Cauleen smith. The right time, before and after. 2017
Wilfrid Almendra, Thomas Teurlai and the collective Floating Museum have all created in situ installations in dialogue with the architecture of the Roundhouse.
The exhibition’s title “Singing Stones” suggests that the show aims to go beyond the purely material notion of architecture. The site, in Chicago’s Southern part, is located in a “prevalently African-American area”, and its architecture allows to open up a discussion on the existence of “dialogue, as well as on social and cultural issues”. Wilfrid Almendra, (whose work explores “collective utopias”) “tells us the story of a social urbanism”. Floating Museum works with film, reflection and the repetition of images.
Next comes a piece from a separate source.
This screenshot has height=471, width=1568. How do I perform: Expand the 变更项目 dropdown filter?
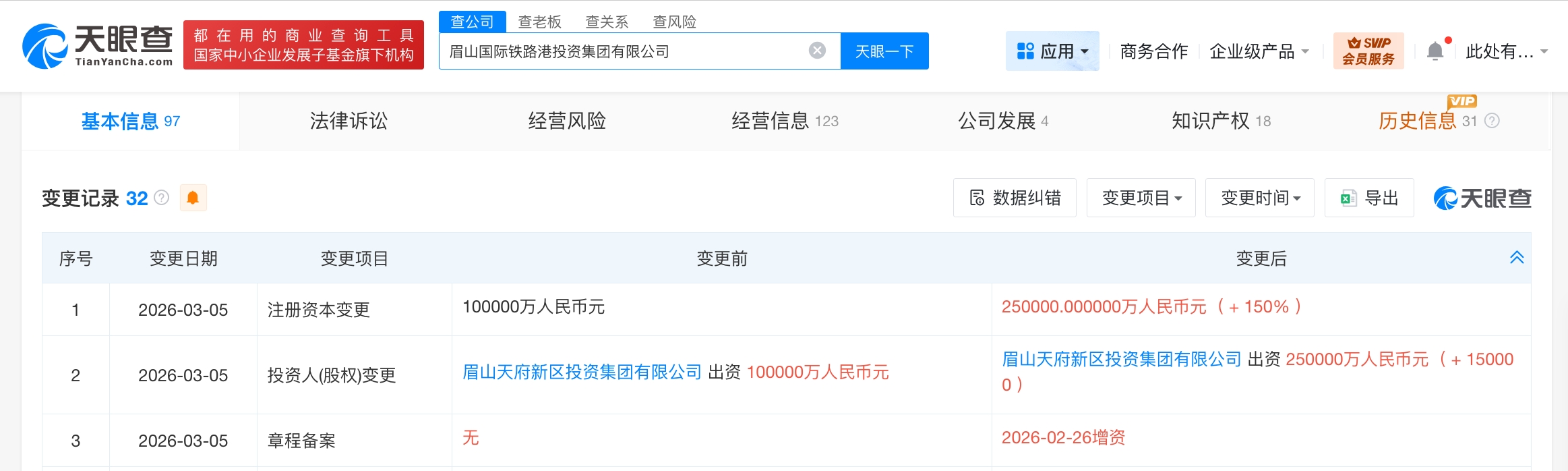pos(1141,198)
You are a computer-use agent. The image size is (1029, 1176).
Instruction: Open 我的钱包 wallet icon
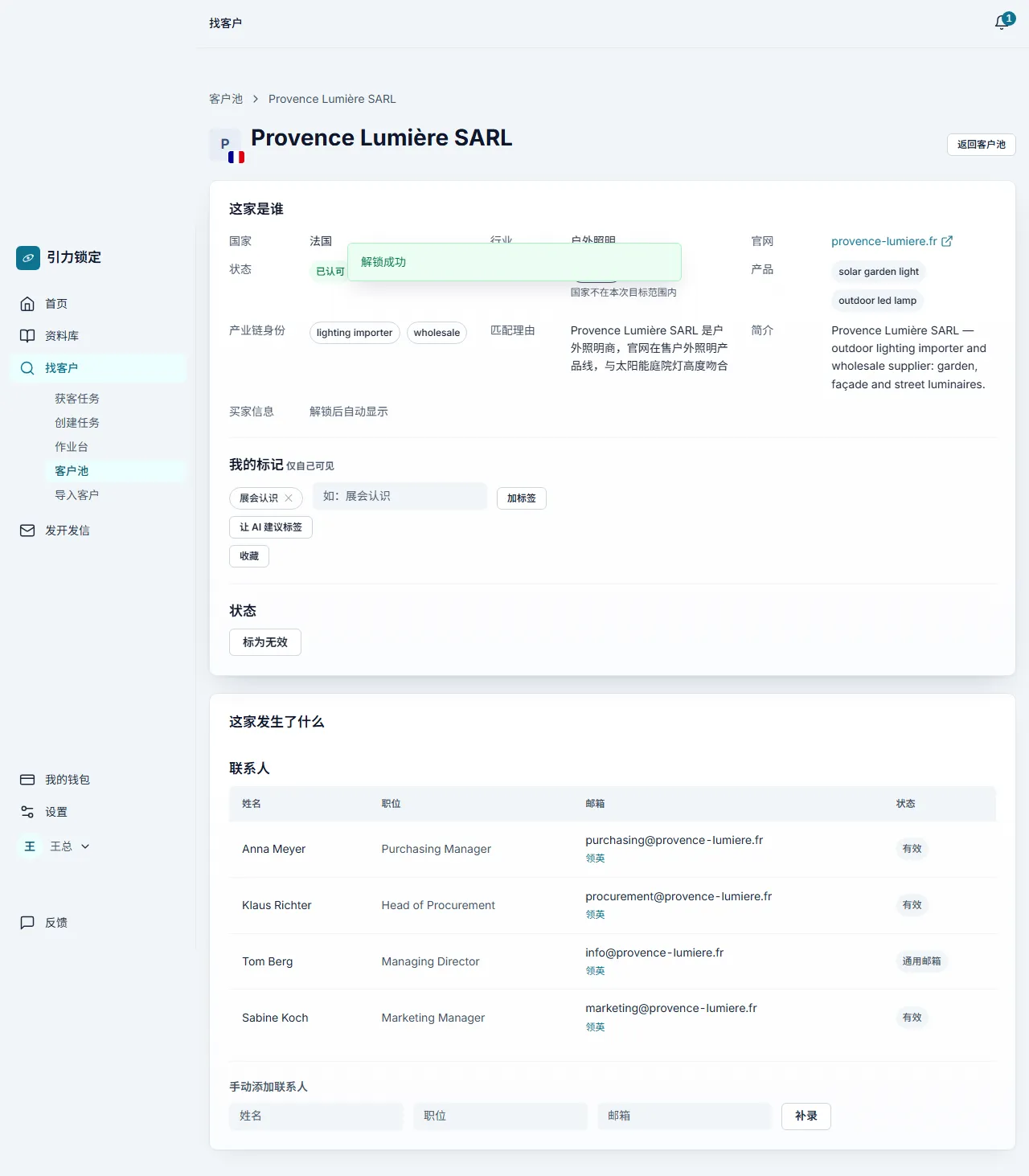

The exhibition benefits from an exceptional environment. “Visitors activate the empty spaces by entering them” says Katell Jaffrès, “Cauleen Smith has worked on the empty space at the center of the Roundhouse, where the echo is very strong. Her work invites visitors to read aloud texts presented on the journals. A map indicates the position from which the reader’s voice can create an acoustic vortex, making the whole building resonate with words”. The artist also worked on the building’s high windows, creating “shadows of color hitting the various works depending on sun’s position at a given moment”.
For her part, artist Bouchra Khalili presents a film she shot in New York in 2014, an account of the place immigrants have within US society, largely conditioned by their need for a job. Khalili’s film raises questions on the city, its living spaces and on the need for dialogue.
Thomas Teurlai also participates with an in situ installation, activated by an equipe of Chicago-based dancers.
Thomas Teurlai, Scores for bodies and machines, 2017. Photocopieuses, papier, cable acier, microphones magnétiques, sound system. Courtesy de l’artiste & galerie Loevenbruck (Paris). Performance : Anna-Martine Whitehead & Benjamin Wardell
“Singing Stones” also features works by Daniel G. Baird, Dorian Gaudin, Lola Gonzàlez, Guillaume Leblon, Florian Pugnaire & David Raffini, Andrew Schachman and Raphaël Zarka.
“Singing Stones” will run through October 29.